By the early 60s, Parlophone was fading and Martin was anxious to break into the pop market. His prayers would be answered beyond all reasonable expectations when a Liverpool shopkeeper and music manager, Brian Epstein, insisted that he give a local act, the Beatles, a listen. The Beatles already had been turned down by Decca Records and told that “guitar groups are on the way out”. Martin was also unimpressed by their music, but, to his eternal fortune, was pushed into taking them on by EMI executive LG Wood.
Martin was at first very much in charge, choosing Love Me Do as their debut single and confining the newly-hired Ringo Starr to tambourine (a slight the drummer never quite got over). After the Beatles had a modest hit with Love Me Do, Martin recommended they follow with a light pop track, How Do You Do It. To Martin’s surprise, the Beatles insisted on Lennon-McCartney’s Please, Please Me, originally written as a slow, Roy Orbison-styled lament. Martin’s response typified his perceptive and flexible approach. He agreed to the song, with one condition - they speed it up. The result was a rush of harmony and rhythm, their first smash and the beginning of a phenomenon soon dubbed Beatlemania.
“Gentlemen,” Martin informed the band after Please, Please Me had been recorded, “you have just made your first number one record.”
He was unaffected by the revolutionary changes around him, and his naivety led to some comical moments in the studio, like the night that Lennon, high on LSD, complained of feeling ill. An unsuspecting Martin ordered Lennon brought up to the roof, a dangerous place for an acid head.

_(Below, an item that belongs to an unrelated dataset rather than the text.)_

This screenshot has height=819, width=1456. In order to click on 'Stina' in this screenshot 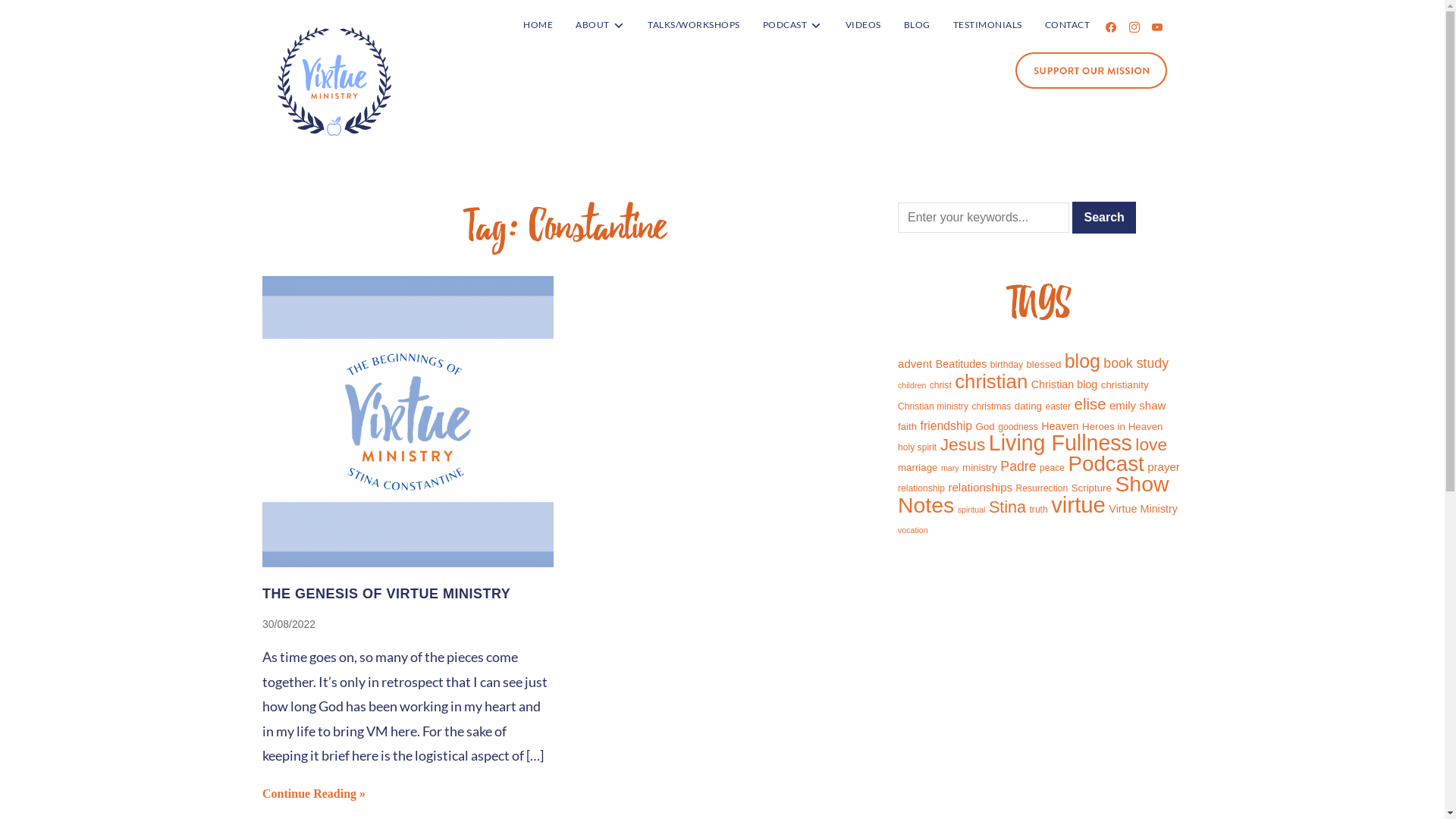, I will do `click(1007, 507)`.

The Beatles began to break apart after Sgt. Pepper, released in 1967, and Martin’s contributions would also peak. For Let It Be, a self-conscious effort to reclaim their early sound, they displaced Martin altogether, turning over the tapes to Spector. After Let It Be, an unhappy process for all involved, Martin assumed he was done with the Beatles. But they asked him back for Abbey Road, released in 1969, and their final, slickest record. The band split the following year.
Artistically, Martin would never approach such heights again. But he did manage commercial success with the pop groups America and the Little River Band and produced two top James Bond themes - Shirley Bassey’s Goldfinger and McCartney’s Live and Let Die.
Martin was married twice, and had four children. In his later years, Martin - with his fine white hair and beautifully tailored clothes - was a treasured figure on Britain’s music scene. He played a prominent role at the Queens Golden Jubilee concerts in 2002. His career did exact a price - Martin’s hearing was badly damaged - and left him with a few regrets.